The pigpen code looks like undecipherable alien text, but it is actually an easy and fun code to learn. Also known as the masonic code, pigpen is a substitution cipher, which means that it replaces each letter of the alphabet with a different symbol. Perhaps you have a secret message or just want a fun way to send messages to your friends. Either way, this is a code that is easy to learn and create while being difficult for others to decipher.
Draw a crosshatch grid and an X.
The crosshatch should look like a number sign (“#”) or tic-tac-toe board; it will have two horizontal lines crossed by two vertical lines. There should not be any lines on the outside of the crosshatch. The crosshatch grid will have nine spaces while the X grid will have four. Both the crosshatch and the X should be large enough to fit two letters in each space.
Write two letters of the alphabet in each space.
Fill each box and corner of the grids with two letters from the alphabet. The lines immediately surrounding these letters will form the shape of the symbol for each letter.
Each symbol from the crosshatch grid should be shaped like a closed, two-sided or three-sided rectangle. Each symbol from the X grid should be shaped like a “V”, “<”, “>”, or “^”.
For example, if the letter “A” is in the top left hand corner of the crosshatch, it will be represented by the “_|” shape. If the letter “U” is in the left corner of the X, it will be represented by a “>” shape.
Put a dot in each space to indicate the right letter.
The dots are called “pigs,” giving the code its name. The pig indicates which letter in the grid is the letter that corresponds to the written symbol. No dot means the left letter, while a dot means the right one.
In a grid where A and B are in the top left hand corner, _| is an A whereas _.| is a B.
Rewrite your code in a list.
Once you have assigned letters to boxes and dots, it may help to rewrite your code in a list where you clearly assign each letter to its respective shape. This will be your key. Hold on to this. Share it only with those you are entrusting with your code.
Once you have written your code into a new list, destroy the original key with the grids. If someone discovers your key, they can decipher your writing!
Practice writing in it.
The best way to memorize your code is to start writing in it. Try writing a letter to your friend or copy a passage out of a newspaper or book. Replace each letter in your sentence with its corresponding symbol.
You may need to reference your key at the beginning.
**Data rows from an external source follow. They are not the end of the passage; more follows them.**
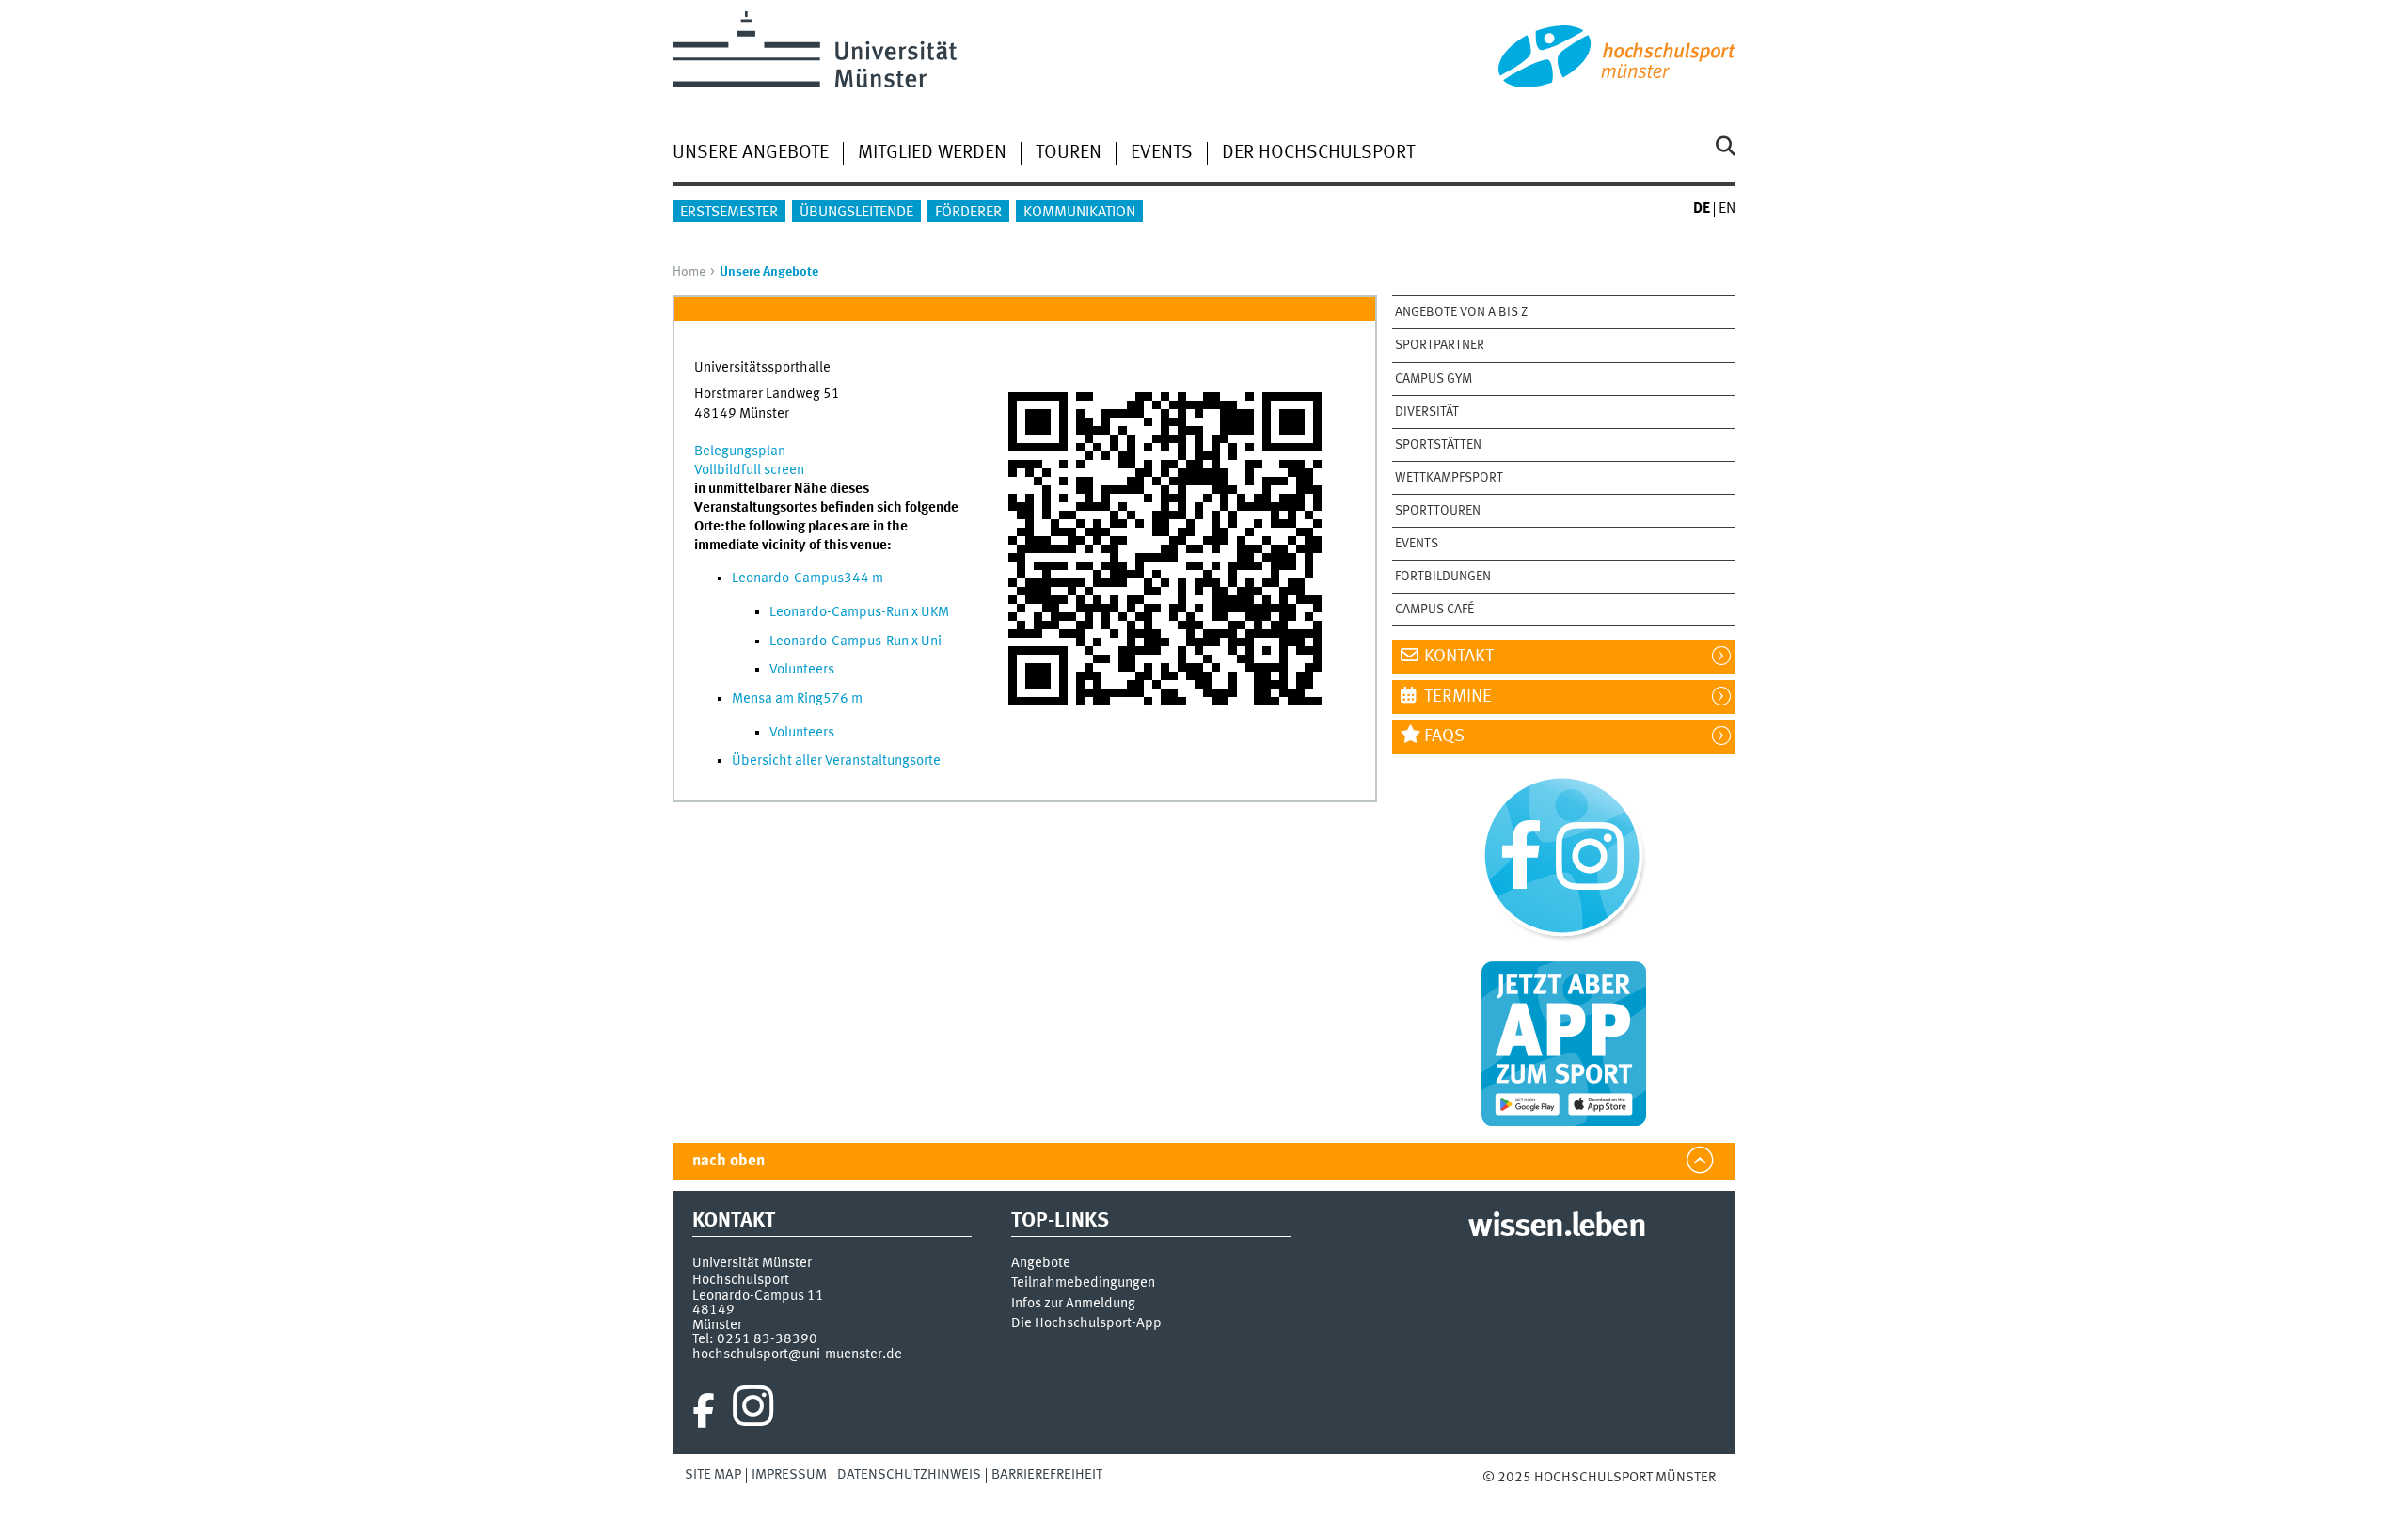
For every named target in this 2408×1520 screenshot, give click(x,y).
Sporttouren (1438, 510)
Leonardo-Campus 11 (758, 1296)
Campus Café (1434, 609)
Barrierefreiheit (1046, 1474)
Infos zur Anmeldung (1073, 1304)
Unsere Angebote (751, 153)
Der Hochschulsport (1318, 153)
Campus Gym (1433, 379)
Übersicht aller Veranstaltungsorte (836, 760)
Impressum (789, 1474)
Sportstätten (1438, 444)
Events (1162, 153)
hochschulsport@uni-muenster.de (797, 1354)
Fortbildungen (1443, 576)
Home (689, 271)
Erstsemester (729, 212)
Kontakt (1459, 656)
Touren (1068, 153)
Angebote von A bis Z (1461, 312)
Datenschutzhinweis (909, 1474)
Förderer (968, 212)
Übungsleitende (856, 212)
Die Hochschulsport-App (1086, 1324)
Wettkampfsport (1449, 477)
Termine (1458, 697)
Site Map (713, 1474)
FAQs (1444, 736)
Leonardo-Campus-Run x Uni (855, 641)
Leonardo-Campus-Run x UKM (859, 612)
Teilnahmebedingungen (1083, 1283)
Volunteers (801, 669)
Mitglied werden (932, 153)
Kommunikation (1079, 212)
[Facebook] (703, 1410)
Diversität (1427, 412)
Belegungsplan (739, 451)
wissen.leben (1556, 1227)
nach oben (728, 1161)
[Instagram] (753, 1410)
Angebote (1040, 1264)
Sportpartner (1439, 345)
As you continue, you will find that you will start memorizing your code.
A good passage to start with is “The quick brown fox jumps over the lazy dog” as it contains every letter in the alphabet.
Draw two crosshatch grids and two X grids.
In this version of the code, you will create the code using multiple grids. This will randomize the order of the alphabet a little bit more than using one crosshatch and x grid. It also may be a clearer key for you to work with.
Traditionally, the order of the grids would be crosshatch, X, crosshatch, X or “# X # X.” You can, however, mix up the order as you please to complicate your code. You can write it as “# # X X” or even “X # X #.” Whichever order you choose will determine the order of symbols when you write your substitution code.
Write one letter in each space.
You can choose to write this in alphabetical order or, if you want to be extra careful, reverse alphabetical order. In this version, however, there is only one letter in each space.
Place dots in one crosshatch and X grid.
One set of each type of grid should be filled with a dot in every space. To clarify, one crosshatch grid and one X grid should have no dots while one crosshatch grid and one X grid should have one dot per space.
Separate your symbols into a list.
Like other pigpen codes, the lines immediately surrounding the letters will form the shape of the symbol while the dots/pigs will signal which letter it is. Writing your code out in a list form with each symbol separated will help you keep track of which symbol corresponds with which letter.
Randomize the order of your letters.
When creating the code, instead of putting the letters in alphabetical order in the grid, try randomly assigning letters to boxes. This way, people who are familiar with pigpen code will not be able to immediately guess which symbol relates to which letter.
The more you randomize your code, the more difficult it will be for others to figure it out. If you are using this code to write to your friends, make sure that they have a copy of your cipher.
Replace dots with other symbols.
If you use dots, others may recognize your code as a pigpen code immediately. Try replacing the dots with other symbols, such as 0, X, *, or +. Furthermore, if you really want to confuse people, use multiple symbols in coding your grids.
Write three letters instead of two letters in the spaces.
If you are using a single grid and X to form your code, you can make the code even more difficult by writing three letters instead of two in each space. While writing in this method, each symbol will consist of zero, one or two dots. Zero is the left letter, one is the middle and two is the right one.
In this version, you will have extra spaces. You can fill them with numbers, punctuation (!, ?, &) or leave them blank.
Make your numbers into ciphers.
The tic-tac-toe cipher is a type of pigpen cipher used for numbers. Draw a crosshatch grid and fill each space with a number. You don’t need to add dots. Simply use the shape formed by the surrounding lines of each number. Replace “0” with an X.